Don Thornhill, an agent with the Drug Enforcement Administration, says that he doesn't see much PCP use right now, but that could change. "We haven't seen much of it in some time, but we don't really get involved in it unless there's a laboratory or something of that nature. Typically, it does move from East to West. In the late '80s, crack cocaine started on the East Coast and spread out West. One of the things that made PCP such a problem is that people would get so whacked out using it. Their threshold of pain was just phenomenal. It's very dangerous in that respect."
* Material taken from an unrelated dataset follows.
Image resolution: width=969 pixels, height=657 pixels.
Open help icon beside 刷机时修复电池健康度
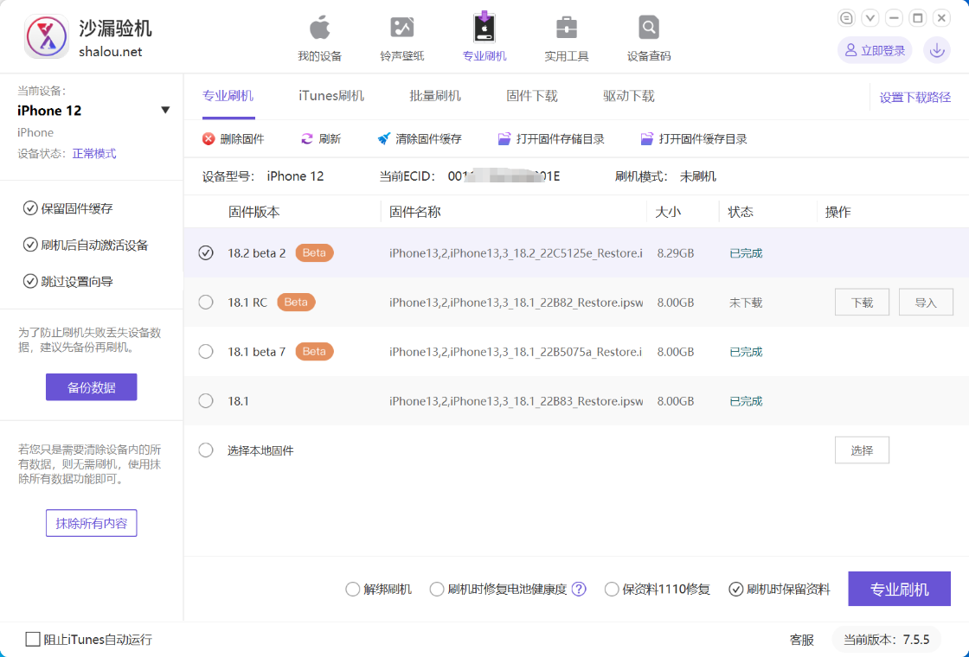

The police and users are not the only ones in danger. According to Dr. Anthony Ferkich, director of Emergency Medicine at Paradise Valley Hospital, anyone trying to help a PCP user is at risk. "I can remember a big gentleman, probably upwards of 300 pounds -- a big, strong fellow -- he was brought in by police, handcuffed. He was under the influence of PCP. He was very violent, very enraged, and the trick was, how to get him from the handcuffs onto the patient gurney! There were ten policemen in the room, and he looked at them, saying, 'Do you want me to break these handcuffs?' No one in the room doubted that he could do it. You could see the rage in his eyes, and there wasn't anything in particular that was enraging him. They tend to get that hyperadrenaline surge, so they are frequently stronger than they would normally be. They present a danger to the staff of the hospital and themselves."

Echoing the police interpretation, Ferkich says that though PCP use had been on the decline, there has been a slight rise recently. "Over the past year, I've been seeing more cases than I'm used to, but it's not a large number. And I'm speaking only about the patients where we're looking for it, by way of drug testing. The effects from smoking the marijuana and formaldehyde is largely an irritant effect on the lungs and respiratory passages, coughing and so forth. Marijuana's actually a hallucinogen, so anything from a mild euphoric reaction to visual hallucinations are possible. PCP tends to cause sort of a waxing and waning behavior. They can be calm some moments and violent and agitated at other moments with big adrenaline surges. They can be very violent. Heartbeat and blood pressure is up. Overall, there's a general hyperdynamic response in the body."